Ja, auch an den eigenen Geburtstagen
wird man überrascht und inspiriert und zuweilen enttäuscht und
gestresst. Aber es gibt ja auch noch die Geburtstage von Familie und
Freunden, von Menschen, die einem wichtig und teuer sind. Wenn diese
Menschen dann auch noch einen Wunsch äußern, dann setzt man Welten
in Bewegung, schlägt sich mit Machete und Moskitospray durch den
Dschungel, schießt Raketen in den Äther, um Planetenlaufbahnen zu
verändern, gräbt sich durch Büchergebirge und Bilderozeane, hält
Züge mit bloßer Willenskraft auf.... es geht, ja, es geht um: eine
Laterne. Es geht um einen Satz! Einen! „Ob ich so eine oder eine
ähnliche Laterne wohl zum Geburtstag bekomme, hmm.“ Ich kann euch
diese Whatsapp zeigen – hier, auf meinem mobilen Gerät,
eingegangen am Donnerstag. 3 Tage vor dem Geburtstag. Ich schau auf
meine „zu erledigen“ Liste, wenn ich da ein Häkchen setze,
kommen 2 weitere Stichpunkte hinzu... wie soll ich da noch Zeit
finden, eine individuelle Laterne zu gestalten. Aber... siehe oben –
auch wenn der Wunsch gar nicht direkt ausgesprochen wurde. Hm, ich
hatte ja eine Laterne für Michael Georg Bregel als
Geburtstagsgeschenk gestaltet und dafür seine eigenen Kunstwerke
genutzt, ich habe überhaupt bereits verschiedene thematische
Laternen gestaltet aber für dieses Geburtstagskind, was passt da?

◆ AUSZÜGE DER AUFLISTUNG
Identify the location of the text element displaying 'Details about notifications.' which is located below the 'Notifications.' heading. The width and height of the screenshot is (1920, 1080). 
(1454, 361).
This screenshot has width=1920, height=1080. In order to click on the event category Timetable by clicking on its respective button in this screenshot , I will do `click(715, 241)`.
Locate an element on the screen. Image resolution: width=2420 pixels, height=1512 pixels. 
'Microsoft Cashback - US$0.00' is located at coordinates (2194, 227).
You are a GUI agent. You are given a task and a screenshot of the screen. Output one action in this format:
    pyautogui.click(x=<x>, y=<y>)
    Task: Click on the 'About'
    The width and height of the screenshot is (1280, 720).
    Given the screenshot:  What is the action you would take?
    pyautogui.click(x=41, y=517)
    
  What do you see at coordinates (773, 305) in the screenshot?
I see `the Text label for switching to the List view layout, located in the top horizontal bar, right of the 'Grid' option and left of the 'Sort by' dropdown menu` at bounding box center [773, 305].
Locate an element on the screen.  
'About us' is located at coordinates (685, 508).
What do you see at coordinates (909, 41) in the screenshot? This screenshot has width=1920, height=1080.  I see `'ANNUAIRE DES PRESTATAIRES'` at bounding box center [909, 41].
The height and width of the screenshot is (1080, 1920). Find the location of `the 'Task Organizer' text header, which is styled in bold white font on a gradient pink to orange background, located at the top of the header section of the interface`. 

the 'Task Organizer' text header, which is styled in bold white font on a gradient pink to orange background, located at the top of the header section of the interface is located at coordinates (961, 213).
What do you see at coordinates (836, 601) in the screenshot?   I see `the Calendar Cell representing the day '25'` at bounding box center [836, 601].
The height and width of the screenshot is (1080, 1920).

◆ AUFGABE
An welchem Wochentag ist laut dem Textabschnitt über den Laternenwunsch die WhatsApp-Nachricht eingegangen?

◆ LÖSUNG
Am Donnerstag, drei Tage vor dem Geburtstag.